--- START OF Passage to read ---

Can you suggest me a way of separating learning/trying out vs production in the same computer? I am in such a place that I know a lot of JS and production ready skills whilst sometimes require probing or trying out simpler stuff or basics. I presume that a lot of engineers are also in a similar place.
This is the situation I am facing with right now.
I wanted to install redis and configure it while trying out something interested.
In a separate project I needed another clean redis configuration and installation.
In front-end side I tried and installed a few npm packages globally.
At some point I installed python 3.4 now require 3.6
At some point I installed nginx and configured it, now need another configuration and wipe the previous one out,
If I start a big project right now I feel like my computer will eventually let me down due to several attempts I previously done
et cetera, these all create friction on both my learning and exploration
Now, it crosses mind to use separate virtual box installations for trying out things, but this answer is trivial, please suggest something else.
P.S.: I am using Linux Mint.

--- END OF Passage to read ---
--- START OF Listed records ---

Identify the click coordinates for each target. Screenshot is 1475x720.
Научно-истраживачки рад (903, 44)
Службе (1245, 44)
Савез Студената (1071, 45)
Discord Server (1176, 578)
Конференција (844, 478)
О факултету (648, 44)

--- END OF Listed records ---

[Exercise task 1] In the forum post on separating learning from production work, copy everything from "This is the" down to "npm packages globally.", swapping "redis" for "PostgreSQL".
[Exercise task 2] Extend the forum post about keeping experiments apart from production work on one computer, picking up after its final sentence.

[Final result 1]
This is the situation I am facing with right now.
I wanted to install PostgreSQL and configure it while trying out something interested.
In a separate project I needed another clean PostgreSQL configuration and installation.
In front-end side I tried and installed a few npm packages globally.

[Final result 2]
You can install and use Docker, which is also trivial,
however, if your environment is Linux you can use LXC

There isn't really a single good answer to this sort of question of course; but some things that are generally a good idea are:
use git repos to keep the source "backed up" (obviously your local pc should not be the git server); commit your changes all the time, if you can't hold your breath for as long as the timespan between 2 commits, then you're doing it wrong (or you may have asthma, see a doctor).
Always build your project with there being not just multiple, but a variable amount of "deployments" in mind. That means not hardcoding absolute paths and database names/ports/hostnames and things like that. If your project needs database/api credentials then that should be in a configfile of sorts (or in the env); that configfile should be stored outside the codebase and shouldn't be checked into your git repos (though there can ofcourse be a config template in there).
Always have at least 2 deployments of any project actually deployed. Next to the (obvious) "live"/"production" deployment, which your clients/users use, you want a "dev"-version for yourself where you can freely shit the bed, and for bigger projects you may well want multiple. Each deployment would have its own database, and it's own copy of the code/assets.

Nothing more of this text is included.